1 Even as a non-mathematician, I feel guilty just doing this
Mithrandir's answer perfectly covers the functional details, but to state a clear response to the question...
It is not true that any two-qubit state $a|00\rangle+b|01\rangle+c|10\rangle+d|11\rangle$ can be written in the form $\sqrt{\alpha}|01\rangle+\sqrt{1-\alpha}|10\rangle$. Obviously, you can only get equality here if $a=0$ and $d=0$.
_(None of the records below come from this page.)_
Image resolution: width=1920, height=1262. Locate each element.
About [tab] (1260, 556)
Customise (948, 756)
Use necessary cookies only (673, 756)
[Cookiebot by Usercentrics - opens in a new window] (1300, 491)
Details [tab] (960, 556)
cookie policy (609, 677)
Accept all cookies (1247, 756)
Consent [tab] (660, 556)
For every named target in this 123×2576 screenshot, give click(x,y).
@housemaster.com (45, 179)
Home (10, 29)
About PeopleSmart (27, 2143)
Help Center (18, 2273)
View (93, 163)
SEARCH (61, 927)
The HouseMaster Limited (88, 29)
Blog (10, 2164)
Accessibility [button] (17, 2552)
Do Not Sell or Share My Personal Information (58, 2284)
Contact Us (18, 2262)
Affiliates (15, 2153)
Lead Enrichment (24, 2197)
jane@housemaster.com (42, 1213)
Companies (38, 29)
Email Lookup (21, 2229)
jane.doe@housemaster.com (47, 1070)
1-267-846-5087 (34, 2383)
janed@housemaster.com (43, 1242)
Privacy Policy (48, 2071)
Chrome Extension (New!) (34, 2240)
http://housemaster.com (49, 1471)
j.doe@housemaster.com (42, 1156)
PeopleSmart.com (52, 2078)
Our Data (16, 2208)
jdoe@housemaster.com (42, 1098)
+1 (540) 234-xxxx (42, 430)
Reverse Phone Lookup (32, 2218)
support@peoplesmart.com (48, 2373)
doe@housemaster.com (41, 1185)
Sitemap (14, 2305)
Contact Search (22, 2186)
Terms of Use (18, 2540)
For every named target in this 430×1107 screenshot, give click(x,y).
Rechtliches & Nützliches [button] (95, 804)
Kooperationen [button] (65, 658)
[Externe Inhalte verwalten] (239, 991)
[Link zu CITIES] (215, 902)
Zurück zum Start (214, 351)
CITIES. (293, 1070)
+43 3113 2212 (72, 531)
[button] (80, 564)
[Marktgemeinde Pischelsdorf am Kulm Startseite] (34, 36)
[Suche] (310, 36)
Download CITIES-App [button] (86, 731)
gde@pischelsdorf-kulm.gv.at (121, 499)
However, what you can do is a change of basis. An equivalent way of saying this is that there exists unitaries $U_A$ and $U_B$ such that $$ (U_A\otimes U_B)(a|00\rangle+b|01\rangle+c|10\rangle+d|11\rangle)=\sqrt{\alpha}|01\rangle+\sqrt{1-\alpha}|10\rangle $$
With that clarification, you could now follow Mithrandir's proof. I think of it in a different way (where you don't need to know what the singular value decomposition is, but you do need to know about the reduced density matrix). Consider the reduced density matrix of each way of writing the state, where we restrict to just the first qubit. We have $$ \rho_1=U_A\left((a|0\rangle+c|1\rangle)(a^\star\langle 0|+c^\star\langle 1|)+(b|0\rangle+d|1\rangle)(b^\star\langle 0|+d^\star\langle 1|)\right)U_A^\dagger\\=\alpha|0\rangle\langle 0|+(1-\alpha)|1\rangle\langle 1|. $$ Clearly, the right-hand side is diagonal, so $U_A$ must be the unitary that diagonalises the left-hand side. In other words, $\alpha$ and $1-\alpha$ are the eigenvalues of the matrix $$ \left(\begin{array}{cc} |a|^2+|b|^2 & ac^\star+bd^\star \\ a^\star c+b^\star d & |c|^2+|d|^2 \end{array}\right). $$ The $U_A$ always exists because that matrix is Hermitian. Similarly, $U_B$ is the unitary rotation that diagonalises the reduced density matrix on the second qubit.